Eight things that refuse to let go

DC·82 Deep Cuts
A gecko sticks with zero glue and zero suction

A gecko sticks with zero glue and zero suction

A gecko's foot is covered in roughly half a million microscopic hairs called setae, each splitting into about a thousand even finer tips, adding up to around a billion contact points per foot. They use neither glue nor suction. Instead the tips get so close to a surface that faint molecular attractions, van der Waals forces, take hold. A 2002 study showed a single hair gripped equally well on water-loving and water-hating surfaces, meaning the trick would even work in a vacuum.
This shell glues itself down with wet-proof protein

This shell glues itself down with wet-proof protein

A mussel anchors to wet, wave-battered rock with a bundle of fine threads tipped by sticky plaques.

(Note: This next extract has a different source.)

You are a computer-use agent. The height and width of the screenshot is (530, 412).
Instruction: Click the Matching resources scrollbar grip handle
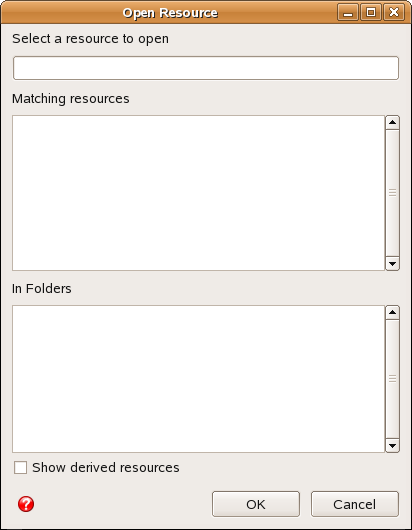[x=392, y=193]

The glue's secret is an unusual building block called DOPA, whose catechol chemistry shoves seawater off a surface and bonds straight to it, then hardens in place underwater. Most household glues fail when wet, which is why this protein adhesive, curing while fully submerged, has become a model for surgical and marine bonding research.
A barnacle's cement sets hard underwater

A barnacle's cement sets hard underwater

Once a barnacle picks its spot, it never moves again, gluing itself down for life with a protein cement that hardens in seawater. Measured bonds reach roughly 0.9 megapascals on hard natural surfaces, gripping strongest exactly where the household glues in your drawer would simply slide off. Because it cures while submerged and resists peeling, this cement is one of nature's most studied underwater adhesives.
This worm mixes underwater cement that sets in 30 seconds

This worm mixes underwater cement that sets in 30 seconds

The sandcastle worm builds its tube one grain at a time, dabbing each piece of sand with a two-part protein cement squeezed out underwater. As the glue meets seawater the sudden jump in acidity triggers it, and it firms into a tough, leathery solid in about 30 seconds, then keeps curing for hours. Reef after reef of these glued grains can fuse into honeycombed mounds the size of a car.
It fires glue at 5 metres a second to net dinner

It fires glue at 5 metres a second to net dinner

The velvet worm hunts by squirting twin jets of slime from nozzles beside its mouth at up to about 5 metres per second, whipping them side to side as they fly. The liquid threads wrap over the prey and, within seconds, harden from watery goo into a glassy, gluey net that pins the victim down. The worm then ambles over to feed, and later recycles the dried slime by eating it.
Snail slime is glue and grease at the same time

Snail slime is glue and grease at the same time

A snail crawls on a thin layer of mucus that does two opposite jobs at once. At rest it behaves like a solid glue, holding the animal fast to a vertical wall or even upside down. Press or shear it, as the muscular foot does in a moving wave, and it instantly liquefies to a slippery lubricant, then sets again the moment the force lifts. The trick is its makeup: 91 to 98 percent water held in a sparse web of large sugar-proteins.
This berry's goo stretches from a thumbnail to two metres

This berry's goo stretches from a thumbnail to two metres

Crush a mistletoe berry and the seed comes wrapped in viscin, a clear sticky goo threaded with coiled cellulose fibres. Pull it and a blob about half a centimetre across can be drawn out into a thread over two metres long, then it dries stiff like cement. In the wild this glues seeds to a bird's beak or to a branch, where the next mistletoe takes root. The same fibres bond skin, wood and metal, making it of interest as a natural adhesive.
The oldest known glue is 200,000-year-old birch tar

The oldest known glue is 200,000-year-old birch tar

The earliest adhesive ever found is not a modern invention but birch-bark tar, made by Neanderthals as far back as about 200,000 years ago. Heating curls of white birch bark without much air drives out a dark, gummy pitch that cools into a hard, waterproof glue, used to fix stone points onto wooden handles. Making it takes real know-how, evidence that this kind of planning ran deep in our distant relatives.